Laurent Albert contredit ainsi dans son article le fait que les goûts soient
complètement déterminés par des facteurs sociaux. Si pour la majorité des musiques, cela
peut-être vrai, des expériences personnelles, des projections, de l’empathie peuvent également
provoquer une affinité avec certains styles musicaux.
Questionnaire :
Age :
6
Catégorie socio-professionnelle :
Situation géographique (préciser arrondissement) :
Genre musical le plus écouté habituellement :
J’ai interrogé 20 personnes à la sortie du métro Châtelet-Les Halles. Sur ces vingt personnes,
7 étaient des cadres de 40-60 ans (5 venant de Paris, 2 de banlieue), 9 étaient des étudiants de
16-25 ans (6 venant de Paris, 3 venant de banlieue), 2 étaient des employées de service
(venant de banlieue) de 40-60 ans, 3 de professions intermédiaires (2 de banlieue, 1 de Paris).
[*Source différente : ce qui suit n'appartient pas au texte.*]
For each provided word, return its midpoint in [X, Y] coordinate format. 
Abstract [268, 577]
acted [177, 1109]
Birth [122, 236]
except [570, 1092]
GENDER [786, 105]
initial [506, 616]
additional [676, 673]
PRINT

75% des 15-26 ans ont eu comme chanson préférée Fetty Wap , de Maes, toutes ces mêmes
personnes eu comme chanson la moins aimée, Buss und Reu, de Bach. Sur ces 60%, 3
venaient de Paris et 3 de banlieue.
70% des cadres, cadres supérieurs ont eu comme chanson préférée Les copains d’abord, et
100% ont comme chanson la moins aimée Fetty Wap, de Maes. Sur ces 70% tous venaient de
Paris.
10% ont préféré la chanson de Souad Massi, Raoui, chanson arabe, tous venaient de banlieue
(une employée de service, un de profession intermédiaire).
Les mots qui sont revenus le plus souvent, associés aux chansons ainsi que leur régions
géographique :
Seulement 10% disent avoir découvert un genre musical dans cette étude (gospel et rap).
La musique qui est le plus souvent revenue en tant que « plus légitime à chanter » est Les
copains d’abord de Brassens. (75%)
Le sondage montre donc bien une fragmentation sociale actuelle, qui est divisée entre
situation géographique et âge. Les résultats différent entre Paris et la banlieue, et entre les
personnes adolescentes/jeunes adultes, et les adultes/personnes âgées. Les résultats restent
tout de même partiels car l’échantillon de personnes interrogées ne venaient pas de province
mais seulement d’Ile-de-France.
Conclusion :
Les individus cherchent donc à se différencier des autres groupes sociaux en adoptant
des pratiques et des comportements différents, influencés par des normes sociales et des
pratiques culturelles qui existent au sein de leur groupe. Les goûts musicaux sont structurés en
fonction de plusieurs critères sociaux tels que l’âge, la situation géographique, le genre, la
fonction, le niveau d’études, etc. Les différents sociologues proposent une réflexion sur la
manière donc les goûts musicaux sont structurés, et soulignent également que ces modèles
sont en constante évolution, influencés par conséquent par les transformations sociales et
culturelles. Ce phénomène sociologique de la fragmentation des goûts musicaux peut avoir
des conséquences culturelles importantes, notamment en ce qui concerne l’entre-soi culturel.
La musique peut-être associée à des communautés spécifiques, ce qui peut conduire à des
divisions et des préjugés. La fragmentation peut aussi mener à la création de nouvelles formes
de musique qui reflètent la diversité culturelle et les expériences individuelles des artistes
mais aussi conduire à des tensions au sein de la communauté musicale. Il est donc essentiel de
reconnaitre la valeur de la diversité musicale et de promouvoir l’inclusion et la
compréhension de différents groupes culturels.